American inventor, self-taught, in 1863 he began working as a telegraph operator at the Western Union Telegraph Company, studying and experimenting during his spare time. In 1868 he registered his first patent, a recording device for voting. In the years immediately following he designed a teletype and perfected the automatic telegraph system. He collaborated with Christopher L. Sholes in the construction of the first typewriter, and achieved widespread practical application of the Bell telephone by incorporating the carbon microphone (1877-78). In 1876 he set up research laboratories in Menlo Park (New Jersey) where most of his many inventions came from (he registered more than 1,000 patents during his lifetime), among which the phonograph ( 1877), the incandescent lamp (1879), the induction telegraph (1885), the kinetoscope (1891), various types of dynamos and motors, and a type of alkaline accumulator much used today (1900-10).
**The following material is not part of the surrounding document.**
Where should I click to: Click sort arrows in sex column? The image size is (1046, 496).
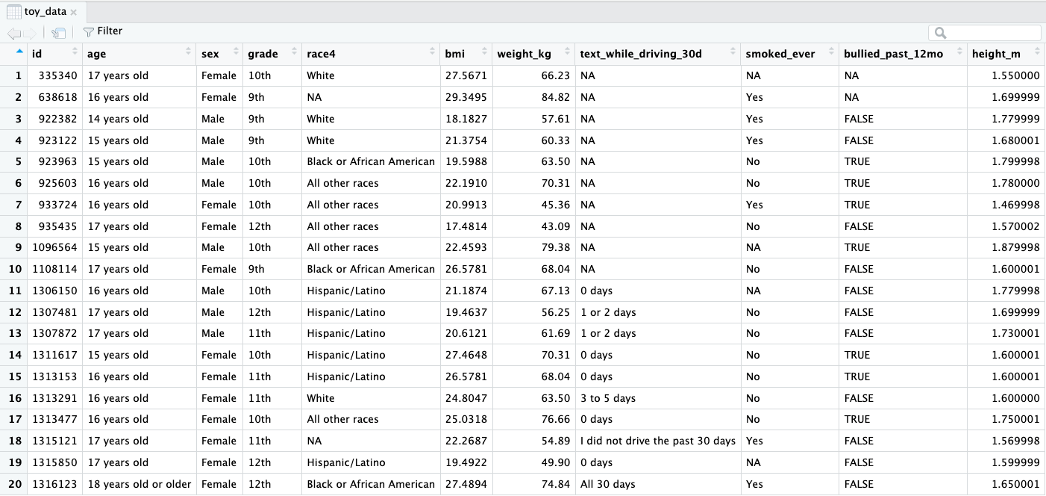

He presented, at the first exhibition of electricity, held in Paris in 1881, the study of a global lighting installation using incandescent lamps, which was quickly adopted by the USA and many states of 'Europe as a public lighting system. In 1875 he described, in an article published in "Scientific American", an unknown "etheric force" and, continuing his studies on this point, in 1883 he patented the thermionic valve, which is based on the emission of electrons produced by metals incandescent, a phenomenon known as the Edison effect. During the First World War he worked for the US government in the study of a series of naval problems and in the production of phenol and other chemical products. In 1927 he was named a member of the American National Academy of Sciences. Source: Catalan Encyclopedia.